In addition, the lack of DARLD3 in human cells blocks the m³C formation of tRNA^Arg. It will suffer from early-onset epileptic encephalopathy and severe developmental delay if human individuals with a deficiency of the DALRD3 gene, indicating that m³C-mediated tRNA modification in mammalian tRNA^Arg is related to nervous system function[140].

Studies have shown that m⁷G tRNA modification is involved in neural differentiation and brain development.
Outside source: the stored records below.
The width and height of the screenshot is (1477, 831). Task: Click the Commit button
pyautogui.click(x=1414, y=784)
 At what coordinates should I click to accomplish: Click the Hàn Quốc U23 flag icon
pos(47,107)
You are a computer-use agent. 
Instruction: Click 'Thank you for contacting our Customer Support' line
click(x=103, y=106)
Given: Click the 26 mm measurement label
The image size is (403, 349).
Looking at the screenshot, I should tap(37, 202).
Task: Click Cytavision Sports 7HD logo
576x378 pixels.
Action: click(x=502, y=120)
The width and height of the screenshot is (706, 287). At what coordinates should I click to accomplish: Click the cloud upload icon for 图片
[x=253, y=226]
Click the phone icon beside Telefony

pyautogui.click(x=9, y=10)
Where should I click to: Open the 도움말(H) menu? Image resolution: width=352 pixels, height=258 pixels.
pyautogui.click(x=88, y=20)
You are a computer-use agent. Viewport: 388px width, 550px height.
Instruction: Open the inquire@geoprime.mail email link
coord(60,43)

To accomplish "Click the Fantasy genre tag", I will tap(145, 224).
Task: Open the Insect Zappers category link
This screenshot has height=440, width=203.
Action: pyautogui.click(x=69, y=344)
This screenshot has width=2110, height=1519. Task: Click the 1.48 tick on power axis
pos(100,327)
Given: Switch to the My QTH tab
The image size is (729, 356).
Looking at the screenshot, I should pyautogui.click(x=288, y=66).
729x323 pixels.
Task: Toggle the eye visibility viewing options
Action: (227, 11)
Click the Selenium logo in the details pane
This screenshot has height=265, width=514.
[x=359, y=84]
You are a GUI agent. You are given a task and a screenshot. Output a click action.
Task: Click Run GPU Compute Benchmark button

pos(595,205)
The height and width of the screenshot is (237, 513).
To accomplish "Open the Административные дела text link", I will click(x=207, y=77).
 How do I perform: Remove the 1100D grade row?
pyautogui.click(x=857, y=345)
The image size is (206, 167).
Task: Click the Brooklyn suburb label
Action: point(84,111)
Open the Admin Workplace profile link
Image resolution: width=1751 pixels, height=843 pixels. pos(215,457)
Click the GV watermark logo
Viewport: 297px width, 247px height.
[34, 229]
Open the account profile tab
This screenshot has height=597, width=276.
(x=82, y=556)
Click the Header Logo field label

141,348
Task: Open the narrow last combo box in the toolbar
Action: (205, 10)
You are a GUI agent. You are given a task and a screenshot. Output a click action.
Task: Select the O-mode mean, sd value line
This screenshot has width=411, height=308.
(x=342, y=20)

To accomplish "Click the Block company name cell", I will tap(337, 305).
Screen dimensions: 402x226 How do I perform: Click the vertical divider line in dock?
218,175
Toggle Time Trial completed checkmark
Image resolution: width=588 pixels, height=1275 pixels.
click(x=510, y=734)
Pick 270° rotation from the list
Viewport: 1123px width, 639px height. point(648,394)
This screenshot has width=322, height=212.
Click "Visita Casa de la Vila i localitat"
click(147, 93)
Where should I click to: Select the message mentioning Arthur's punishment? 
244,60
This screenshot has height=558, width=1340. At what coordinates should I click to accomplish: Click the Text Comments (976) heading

Mutations in WDR4, which interacts with METTL1 to form a complex, result in defective m⁷G-mediated tRNA modification and interfere with the correct expression of genes on the neural spectrum[57]. Biallelic variants occurring in the WDR4 gene lead to microcephalic primordial dwarfisms, characterized by severe growth retardation and microcephaly[141].

The latest case report shows biallelic variant in the domain of ALKBH8 causes syndromic intellectual disability, adding a new variant to the ever-expanding list of tRNA modifications related to ALKBH8[142].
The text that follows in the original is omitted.